0953 GMT September 18, 2019
This remarkable new photo was captured near the base of Mars' Mount Sharp. The image's three frames were taken by Curiosity's Mast Camera (Mastcam) on November 10, according to foxnews.com.
NASA officials said, "Variations in color of the rocks hint at the diversity of their composition on lower Mount Sharp.
“The purple tone of the foreground rocks has been seen in other rocks where Curiosity's Chemical and Mineralogy (CheMin) instrument has detected hematite, or a type of iron-oxide mineral.
"Winds and windblown sand in this part of Curiosity's traverse and in this season tend to keep rocks relatively free of dust, which otherwise can cloak rocks' color.”
Mount Sharp rises three miles from the center of Mars' 96-mile-wide Gale Crater.
After arriving at the crater in 2012, Curiosity found evidence that suggested that the area could have supported microbial life in the ancient past.
In addition to the purple rocks in the foreground, the images from Curiosity capture higher layers of Mount Sharp.
The rover will continue to traverse these slopes throughout the rest of its mission.
This uphill trek began in October at the orange-colored rocks of the Murray formation, near the base of Mount Sharp.

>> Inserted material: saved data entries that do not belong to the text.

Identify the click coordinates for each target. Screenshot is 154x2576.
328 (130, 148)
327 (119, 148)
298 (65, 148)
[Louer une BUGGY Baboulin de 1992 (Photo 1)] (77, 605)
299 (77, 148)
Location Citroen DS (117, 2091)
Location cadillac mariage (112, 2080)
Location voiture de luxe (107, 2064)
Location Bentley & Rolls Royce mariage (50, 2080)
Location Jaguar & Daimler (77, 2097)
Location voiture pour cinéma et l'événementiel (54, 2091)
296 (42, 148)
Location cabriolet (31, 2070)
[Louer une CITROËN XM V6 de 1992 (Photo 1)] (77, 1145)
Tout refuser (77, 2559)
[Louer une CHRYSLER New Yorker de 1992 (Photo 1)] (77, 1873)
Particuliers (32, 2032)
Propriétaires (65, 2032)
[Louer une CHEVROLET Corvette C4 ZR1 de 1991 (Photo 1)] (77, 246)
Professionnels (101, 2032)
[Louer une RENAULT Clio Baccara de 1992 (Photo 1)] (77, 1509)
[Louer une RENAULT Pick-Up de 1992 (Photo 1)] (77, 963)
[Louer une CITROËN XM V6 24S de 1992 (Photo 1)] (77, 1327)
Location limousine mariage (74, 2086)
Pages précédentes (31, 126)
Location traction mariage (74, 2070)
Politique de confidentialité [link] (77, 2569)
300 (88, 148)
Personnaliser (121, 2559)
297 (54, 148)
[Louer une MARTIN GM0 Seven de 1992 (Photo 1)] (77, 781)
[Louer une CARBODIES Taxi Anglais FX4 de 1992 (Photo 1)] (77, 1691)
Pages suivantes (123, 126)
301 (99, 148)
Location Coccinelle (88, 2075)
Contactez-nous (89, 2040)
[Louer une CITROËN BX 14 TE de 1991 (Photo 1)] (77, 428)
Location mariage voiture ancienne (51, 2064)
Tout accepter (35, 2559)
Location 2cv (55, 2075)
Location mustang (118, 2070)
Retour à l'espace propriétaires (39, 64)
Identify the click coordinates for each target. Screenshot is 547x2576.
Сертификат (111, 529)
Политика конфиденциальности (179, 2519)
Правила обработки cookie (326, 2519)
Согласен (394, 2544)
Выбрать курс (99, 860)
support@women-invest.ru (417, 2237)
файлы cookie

Next the rover will climb upward to the Hematite Unit, followed by the Clay Unit and the rounded hills of the Sulfate Unit — which is Curiosity's highest planned destination.
Studying the composition of these different rock layers can help scientists learn more about Mars' past.
The images have a white-balanced color adjustment that resembles how rocks and sand would appear under daytime lighting conditions on Earth.
NASA officials said, “This helps geologists who study the rocks recognize color patterns that they are familiar with on Earth.”